A solar tracker needs to pivot in two dimensions - one to account for the change in the sun's elevation and one for the daily movement. A "Polar mount" allows tracking of the daily movement with a single actuator, and as such is the method of choice for solar trackers. I originally was hoping to use a mount from an old C band satellite dish, but it quickly became apparent that wouldn't be strong enough for an array of this size. In the end I decided to fabricate one from scrap metal.
In fact almost all the material for this project was sourced from the local scrapyard. At the time, they were selling steel for 40c/lb which was a lot cheaper than buying it new (and some of what they had was in like-new condition anyways). Going through the scrap yard and looking for stuff was also great fun, and the design was constantly being tweaked to make use of the cheapest available materials. The main items were the 8" schedule 80 pipe that makes up the mast and the 5/8" steel plate that makes up the base and parts of the polar mount. That steel plate was very heavy and we had no way to move it around once it was loaded on the trailer. I used a torch to cut it into the necessary pieces without ever moving it off the trailer (thanks to Don Kay for letting us borrow that).
I was a little concerned about how well my little 220v MIG welder would penetrate this heavy steel, so I did some practice runs. I beveled about 1/4" off each edge and preheated the metal with a torch to around 400F.
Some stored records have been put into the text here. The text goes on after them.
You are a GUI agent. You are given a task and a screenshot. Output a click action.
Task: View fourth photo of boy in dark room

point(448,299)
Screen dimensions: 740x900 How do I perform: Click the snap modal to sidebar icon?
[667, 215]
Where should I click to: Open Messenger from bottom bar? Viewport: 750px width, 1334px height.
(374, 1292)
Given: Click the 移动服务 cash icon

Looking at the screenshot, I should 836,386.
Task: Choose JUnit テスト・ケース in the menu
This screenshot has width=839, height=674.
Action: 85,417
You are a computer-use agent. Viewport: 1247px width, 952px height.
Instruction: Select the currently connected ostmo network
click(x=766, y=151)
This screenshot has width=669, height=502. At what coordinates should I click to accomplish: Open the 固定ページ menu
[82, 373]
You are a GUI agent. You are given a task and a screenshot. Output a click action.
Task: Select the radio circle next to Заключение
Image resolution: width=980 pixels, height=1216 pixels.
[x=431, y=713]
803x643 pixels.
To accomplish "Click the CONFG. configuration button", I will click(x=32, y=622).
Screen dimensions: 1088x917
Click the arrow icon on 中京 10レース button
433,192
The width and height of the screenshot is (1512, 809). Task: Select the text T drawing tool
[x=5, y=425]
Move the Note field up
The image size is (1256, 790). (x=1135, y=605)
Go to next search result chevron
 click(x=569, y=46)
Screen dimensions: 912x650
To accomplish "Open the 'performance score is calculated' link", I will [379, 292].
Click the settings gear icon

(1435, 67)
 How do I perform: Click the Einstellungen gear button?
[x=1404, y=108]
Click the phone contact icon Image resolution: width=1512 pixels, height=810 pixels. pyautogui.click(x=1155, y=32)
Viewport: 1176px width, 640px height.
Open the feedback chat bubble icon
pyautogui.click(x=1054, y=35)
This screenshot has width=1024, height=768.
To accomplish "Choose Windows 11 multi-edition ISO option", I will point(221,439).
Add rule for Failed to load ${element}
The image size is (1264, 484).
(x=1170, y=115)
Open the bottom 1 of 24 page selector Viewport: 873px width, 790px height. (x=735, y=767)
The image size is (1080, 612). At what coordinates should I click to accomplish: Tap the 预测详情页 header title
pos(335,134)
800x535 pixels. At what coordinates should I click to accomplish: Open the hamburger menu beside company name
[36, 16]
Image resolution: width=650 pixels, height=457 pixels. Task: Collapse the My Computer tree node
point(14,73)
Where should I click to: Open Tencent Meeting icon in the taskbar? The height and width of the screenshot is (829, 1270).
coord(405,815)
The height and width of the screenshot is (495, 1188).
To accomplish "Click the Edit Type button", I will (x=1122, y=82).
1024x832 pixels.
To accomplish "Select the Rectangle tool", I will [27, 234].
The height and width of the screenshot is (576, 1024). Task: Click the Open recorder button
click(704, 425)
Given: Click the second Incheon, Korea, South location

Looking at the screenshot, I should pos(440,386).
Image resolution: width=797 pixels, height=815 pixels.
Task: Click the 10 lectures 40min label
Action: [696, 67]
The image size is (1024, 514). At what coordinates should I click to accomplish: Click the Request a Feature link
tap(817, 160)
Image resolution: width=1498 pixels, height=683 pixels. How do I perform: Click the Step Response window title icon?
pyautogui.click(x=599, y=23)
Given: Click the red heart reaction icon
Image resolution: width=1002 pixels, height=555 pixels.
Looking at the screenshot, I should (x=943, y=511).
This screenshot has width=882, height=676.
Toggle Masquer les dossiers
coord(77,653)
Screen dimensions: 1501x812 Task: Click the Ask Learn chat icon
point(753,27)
It seems to penetrate pretty well though and after a few opinions from other welders, I decided it's probably good enough :-). I started by cutting out all the pieces from the 5/8" steel plate. You have to be pretty steady with the torch to get a decent cut. I used a piece of angle iron as a guide to keep a nice straight cut. It takes a long time to grind something this thick, so I had a lot of motivation to make clean cuts with the torch!
These guys will go between the base plate and the mast for additional support.
One more for a bit of a size reference...
One more of all the pieces together. The large square piece in the back will be the base, the long piece with rounded corners will be one of the endcaps, the two long, triangular pieces will be the frame mounts, and the 3 pieces in the front make up the base and sides of the polar mount.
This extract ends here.